A study at any level of resolution involves constraints. In the study of an ethnically diverse Panchayat, the detail that is possible to record in the study of a single village or ethnic group is exchanged in favour of a more general regional approach. In an effort to address the dynamic character of interaction of ethnic groups, I chose a panchayat, I the smallest political territorial unit in Nepal (equivalent to a small county) rather than a single village, as the focus of my research.' A number of studies of single villages in Nepal have revealed significant information about resource-use patterns and cultural characteristics of individual ethnic groups (Fricke 1986, Daha11985, MacFarlane 1976, Messerschmidt 1976, Pignede 1962). Yet, because individual villages in the middle hills of eastern Nepal usually contain only one to three ethnic groups, I felt I needed a slightly larger area of focus if I were to gain better insight of inter-ethnic interaction.
In my year and a half of fieldwork in Nepal, I conducted extensive interviews with a representative selection of 10 percent of families in each ward of the Panchayat. I used both fixed questionnaires and open-ended interview formats, i.e., tape-recorded discussions. [See Appendix A]. In order to place the trends in Siddha Pokhari in a larger context, I also used a short form of the questionnaire in several other panchayats in Sankhuwasabha district. In addition, my long-term observations and participation in local life contributed to this study.
Each chapter includes a theoretical overview, a discussion of place as it relates to the topic of the chapter, and a discussion of selected culture traits. Chapter II presents the settings which form the context of the study: physical environment, ethnographic history, and relevant ethnic traits. This background information is essential to understanding the dynamics of inter-ethnic relations in this region. The three major groups of the region each came from different ecological backgrounds and then evaluated the physical setting of Siddha Pokhari in different terms and have evolved in different ways. Basically the material presented in this chapter surnmarises the existing literature on the physical and cultural nature of the Koshi Zone of eastern Nepal and the ethnic groups represented in the area.
I examine the more important issues of cultural interaction between the various groups in Chapter III. I present relevant aspects of religion, ethnic identity and language that I observed during my stay in the region. Changes in caste, language and a variety of culture traits demonstrate the general cultural trends taking place in the region. Whereas in Chapter II, I describe the distinct traits of the immigrants, in Chapter III, I describe the dynamic relationships between the immigrant groups.
Chapter IV specifically addresses issues of diet and agriculture-the nexus of ethnicity and locality. Because diet, a major ethnic characteristic, plays a key role in shaping agriculture, it is reflected in the current landscape. It is seen in this chapter that the current agricultural landscape reflects not only the diet of these people, but also illustrates the complex ethnic and cultural history of the region. I use the concept of negotiation as a particularly useful way of explaining the landscape.

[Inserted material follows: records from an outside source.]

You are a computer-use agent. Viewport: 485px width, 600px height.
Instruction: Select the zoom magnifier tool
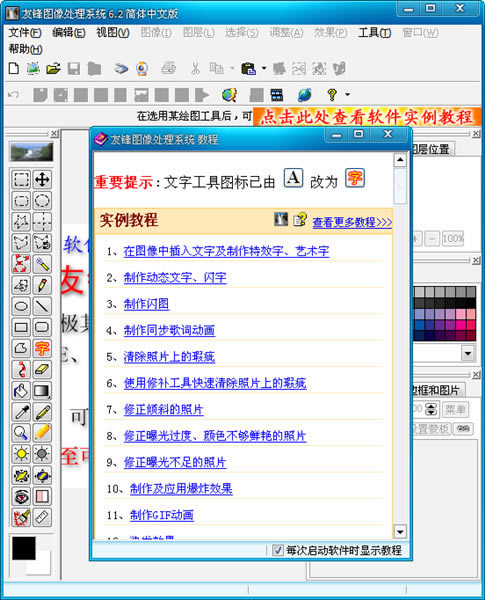tap(21, 433)
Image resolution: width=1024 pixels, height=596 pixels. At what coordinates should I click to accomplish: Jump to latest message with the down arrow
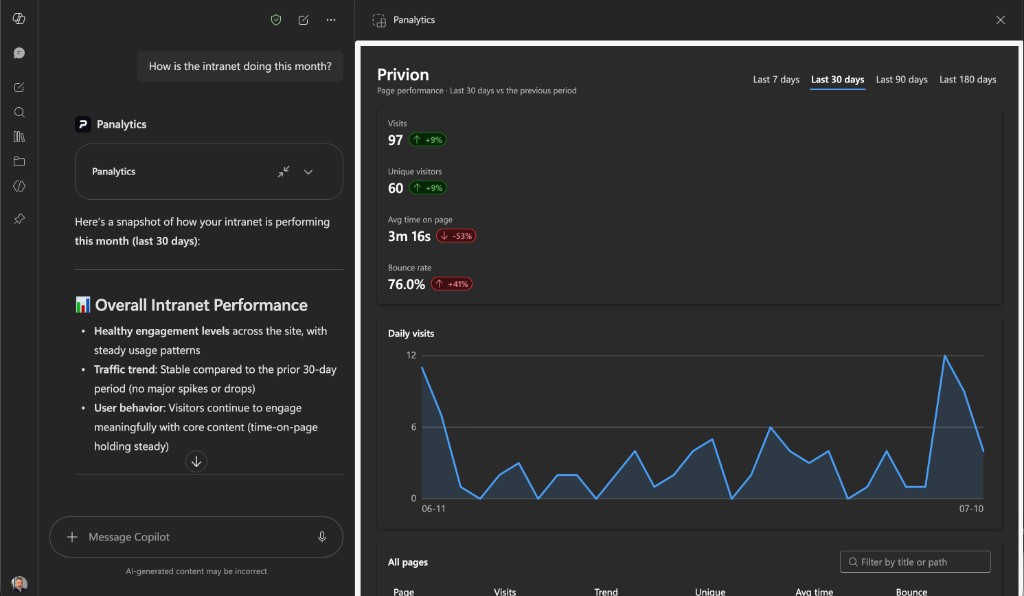click(196, 462)
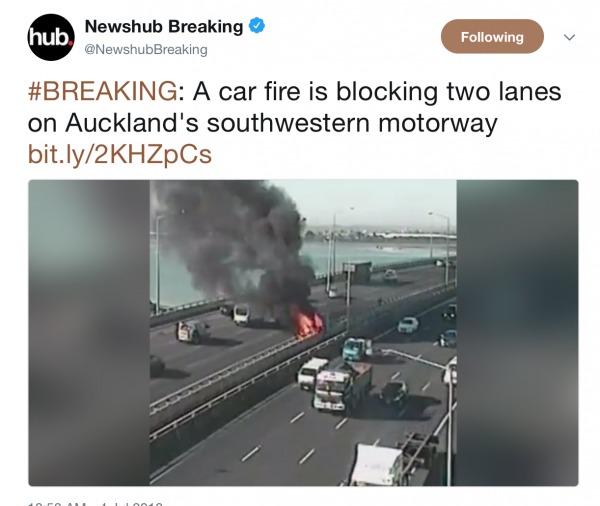Image resolution: width=600 pixels, height=506 pixels.
Task: Open the #BREAKING hashtag link
Action: (103, 91)
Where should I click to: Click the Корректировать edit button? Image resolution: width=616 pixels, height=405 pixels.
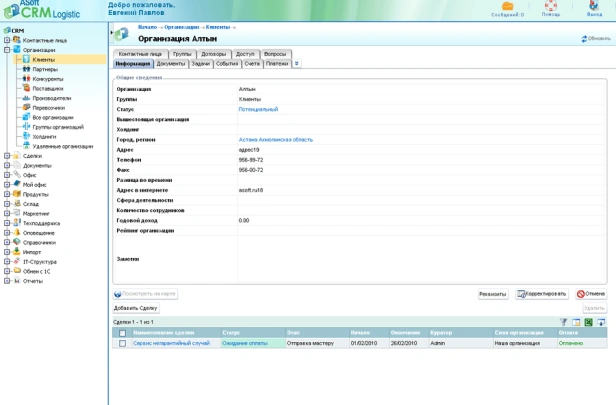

In Chapter V, I present the results of my examination of the two central themes: cultural context and the relationship between culture and agriculture. I describe the elements of culture change that are either negotiable or non-negotiable. The negotiability and non-negotiability of various culture traits have played a role in shaping the agricultural and cultural patterns as well as the land- scape in the region. I conclude in Chapter VI with the ways in which 'negotiability' can be used in understanding the possible impact of agricultural development projects.